Monday, 3 August 2020

Abhai’s ‘Artistes for Artistes Welfare Fund’ initiative

 S. Janaki

The year 2020 began as usual with festivities connected with the New Year. In Chennai, the cultural capital of India, the December- January Margazhi Mahotsavam was slowly coming to a close with most sabhas boasting of more than two months of non-stop programmes featuring thousands of artists from all over the world. February heralded the festival of Sivaratri when dancers congregated at the thousands of Siva temples to participate in dance festivals celebrating the Lord of Dance, Siva-Nataraja. March saw the commencement of the annual and board exams for students and a general lull in cultural activities. It was a bolt from the blue for the fraternity of artists world over when the deadly Corona virus struck and literally stunned people into a shocked silence and inactivity in the form of the “lockdown”. Realisation about the enormity of the situation dawned slowly with everyone trying to come to terms with the novel challenges in day to day life.

Members of the artistic fraternity were preparing themselves for the various tours abroad for performances, arangetrams, workshops and other assignments for extended periods of over five to six months. How would the lockdown affect their livelihood? The first reaction was one of shock, disbelief, and dejection, which got slowly transformed into acceptance of the current situation and drawing up of plans to deal with the crisis.

Steps were required to resurrect the largely unorganised sector of culture comprising mainly of professional and non-professional artists from various classical dance and music styles, as well as the thousands of folk artists and traditional arts & crafts persons who were rendered jobless.

The Association of Bharatanatyam Artistes of India (ABHAI) has, over the years, been playing a proactive role in artists’ welfare. This time too it soon swung into action. The organisation’s president, Roja Kannan, shares how ABHAI implemented its plans.

“We had to take some hardcore decisions on how to deal with the crisis that artists were facing because of the pandemic and how to find intermediary and immediate solutions to their day to day problems. An emergency committee meeting was convened online and thus was born the initiative called ‘Abhai—Artistes for Artistes Welfare Fund’.
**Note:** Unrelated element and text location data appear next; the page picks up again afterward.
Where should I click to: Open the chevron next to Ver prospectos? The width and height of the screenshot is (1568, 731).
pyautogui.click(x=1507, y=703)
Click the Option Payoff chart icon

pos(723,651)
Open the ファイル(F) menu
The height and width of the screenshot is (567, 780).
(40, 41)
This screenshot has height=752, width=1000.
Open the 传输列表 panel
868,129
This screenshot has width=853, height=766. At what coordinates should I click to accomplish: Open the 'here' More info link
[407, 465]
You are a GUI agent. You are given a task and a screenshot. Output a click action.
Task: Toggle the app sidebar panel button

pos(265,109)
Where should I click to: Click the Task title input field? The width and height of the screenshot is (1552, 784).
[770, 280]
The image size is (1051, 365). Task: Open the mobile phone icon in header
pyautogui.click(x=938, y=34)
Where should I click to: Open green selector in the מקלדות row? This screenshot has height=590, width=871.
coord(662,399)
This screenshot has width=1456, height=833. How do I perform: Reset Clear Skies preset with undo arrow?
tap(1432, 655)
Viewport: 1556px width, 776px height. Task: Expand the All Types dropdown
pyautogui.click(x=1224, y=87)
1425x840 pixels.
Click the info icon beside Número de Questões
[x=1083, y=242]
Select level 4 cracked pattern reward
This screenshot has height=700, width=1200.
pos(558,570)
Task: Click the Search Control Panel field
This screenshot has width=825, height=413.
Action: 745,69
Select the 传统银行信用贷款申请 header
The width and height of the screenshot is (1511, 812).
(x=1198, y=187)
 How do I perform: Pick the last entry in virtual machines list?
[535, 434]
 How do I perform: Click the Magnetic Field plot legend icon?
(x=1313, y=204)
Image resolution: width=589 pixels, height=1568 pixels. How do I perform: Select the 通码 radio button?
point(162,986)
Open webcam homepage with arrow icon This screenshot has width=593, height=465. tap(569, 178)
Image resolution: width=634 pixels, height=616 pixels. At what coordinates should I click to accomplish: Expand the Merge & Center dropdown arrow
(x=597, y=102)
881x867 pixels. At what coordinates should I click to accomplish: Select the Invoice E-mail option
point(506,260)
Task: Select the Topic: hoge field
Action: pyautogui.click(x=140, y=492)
An appeal for funds was framed by means of a video which was produced by Abhai, wherein all the committee members performed, and I appealed for funds at the end. The songs were carefully chosen, keeping in mind the gravity of the situation, and the need to gain strength from one another in a spirit of mutual give and take. We put together lyrics of poet Sahir Ludhianvi which speaks of equality and equanimity, verses from Ramalinga Adigalar’s Jeeva Karunyam which talks of compassion towards everything on Earth—the flora, fauna, the hungry, the poor and the sick, and finally verses from Maitreem bhajata which talks of universal peace and harmony. Each committee member recorded his/her portion from home and with some in-house editing skills we launched the appeal-video on Tamil New Year’s Day on 14 April. The video was shared through all our social media platforms, as well as the Abhai WhatsApp groups comprising nearly 3000 members, in the spirit of self reliance or ‘atmanirbhar’.

The response was immediate and heartwarming. What started as a slow trickle has now transformed into a steady flow with the donations received so far amounting to over thirteen lakhs rupees. We are humbled and happy to state that all these donations have been from fellow artists, students, rasikas and the general public who have supported our initiative. The stony silence from a section of artists and the hate and sarcastic emails that were circulated did not deter us even a tiny bit from our mission to revive the spirit of the artistic fraternity and help them gain a foothold till things settled down. The lack of government support also did not matter to us.

Our disbursements till end of May have been to the tune of over 12 lakhs rupees. The total number of artists helped is around 162, which includes dancers, teachers, members of the orchestra (vocalists, violinists, flutists, mridangists, tambura artists, special effects artists, tabla artists), make-up artists, costumers, tailors, stage decorators, lighting technicians, instrument makers and repairers, folk artists, puppeteers, members of the Irula and soothsayer communities. The list is long.

This is an ongoing process of ABHAI—for the artists, by the artists, to the artists—a mission that we as an organisation of artists, hav  committed ourselves to engage in apart from our regular schemes like monthly medical assistance to old and indigent artists as well as outreach programmes in Corporation and Government aided schools to take the arts to the grassroots level.